Many of the descendants of ethnic Hmong who fled into the jungles after the war still live in hiding in the Laotian jungle, persecuted because of their grandparents' decision to support the US army. Internally displaced and isolated, they face frequent military attacks and rarely remain in one place for longer than three weeks. Most of them are women and children. They constantly live in desperate need for food and medical care. The Society for Threatened Peoples documents that more than 400 Hmong surrendered to the Lao military on 13 December 2006. They were put onto military trucks and driven away – their fate is still unknown in 2007.
Fearing death, torture, rape or capture, many thousands of Hmong Lao have tried to escape by fleeing over the border to Thailand. In a March 2007 report to the United Nations Human Rights Council, the Society for Threatened Peoples stated that there were over 8,000 Hmong refugees in a makeshift camp in Petchabun, Thailand. Many more refugees were believed to be hiding in other places in Thailand.
According to Human Rights Watch, in May 2007, senior military officers from Thailand and Laos signed the Lao-Thai Committee on Border Security agreement, allowing Thailand to send Lao Hmong asylum seekers back upon arrival. Over the next month 194 Hmong were forcibly driven back over the border into Thailand. The Thai-Lao Committee on Border Security met once again at the beginning of September 2007 to decide the fate of the Hmong refugees at the camp in Petchabun and agreed to forcibly repatriate them to purpose-built villages outside Vientiane, the Lao capital. The UN refugee agency and other international human rights groups have not been given access to them.

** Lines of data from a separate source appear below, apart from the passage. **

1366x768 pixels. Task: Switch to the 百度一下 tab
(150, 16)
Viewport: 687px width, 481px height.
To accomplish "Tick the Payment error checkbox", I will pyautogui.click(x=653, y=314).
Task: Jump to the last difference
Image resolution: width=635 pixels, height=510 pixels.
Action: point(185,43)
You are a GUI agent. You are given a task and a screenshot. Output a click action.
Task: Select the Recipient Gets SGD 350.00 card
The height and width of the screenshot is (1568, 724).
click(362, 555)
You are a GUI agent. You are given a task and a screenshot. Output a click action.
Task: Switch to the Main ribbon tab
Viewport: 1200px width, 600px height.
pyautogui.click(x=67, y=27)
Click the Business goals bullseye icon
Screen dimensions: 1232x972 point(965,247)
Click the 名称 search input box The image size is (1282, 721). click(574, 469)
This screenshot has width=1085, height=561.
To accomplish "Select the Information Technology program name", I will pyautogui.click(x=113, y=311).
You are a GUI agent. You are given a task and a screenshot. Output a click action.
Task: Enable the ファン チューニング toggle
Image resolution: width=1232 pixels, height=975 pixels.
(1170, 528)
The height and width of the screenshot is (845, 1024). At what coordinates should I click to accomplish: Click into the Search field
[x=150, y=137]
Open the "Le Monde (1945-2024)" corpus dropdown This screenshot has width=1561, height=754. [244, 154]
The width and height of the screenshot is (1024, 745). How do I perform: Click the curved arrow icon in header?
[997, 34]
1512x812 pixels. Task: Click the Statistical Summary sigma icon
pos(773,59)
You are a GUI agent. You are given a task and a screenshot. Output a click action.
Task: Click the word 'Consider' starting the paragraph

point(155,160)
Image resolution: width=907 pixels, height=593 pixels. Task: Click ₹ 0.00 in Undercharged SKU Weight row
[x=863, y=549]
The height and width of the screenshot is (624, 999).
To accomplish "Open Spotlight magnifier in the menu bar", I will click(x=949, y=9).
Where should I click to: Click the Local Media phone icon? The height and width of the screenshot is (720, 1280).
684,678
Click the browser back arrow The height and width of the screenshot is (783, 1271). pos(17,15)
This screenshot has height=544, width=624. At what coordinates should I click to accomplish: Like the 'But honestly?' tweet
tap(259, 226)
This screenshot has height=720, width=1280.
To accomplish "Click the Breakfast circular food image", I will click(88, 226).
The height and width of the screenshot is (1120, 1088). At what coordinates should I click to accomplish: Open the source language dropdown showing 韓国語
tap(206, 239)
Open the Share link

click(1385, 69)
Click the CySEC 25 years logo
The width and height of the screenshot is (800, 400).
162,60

The government's anti-drug campaign, implemented with support from the UN Office for Drugs and Crime (UNODC), the US and European Union, resulted in a large reduction in cultivation of the opium poppy; however, this has been at the expense of those hill tribes who relied on its cultivation. Opium eradication has been used to justify resettlement of indigenous peoples from the remote highlands to lowlands areas.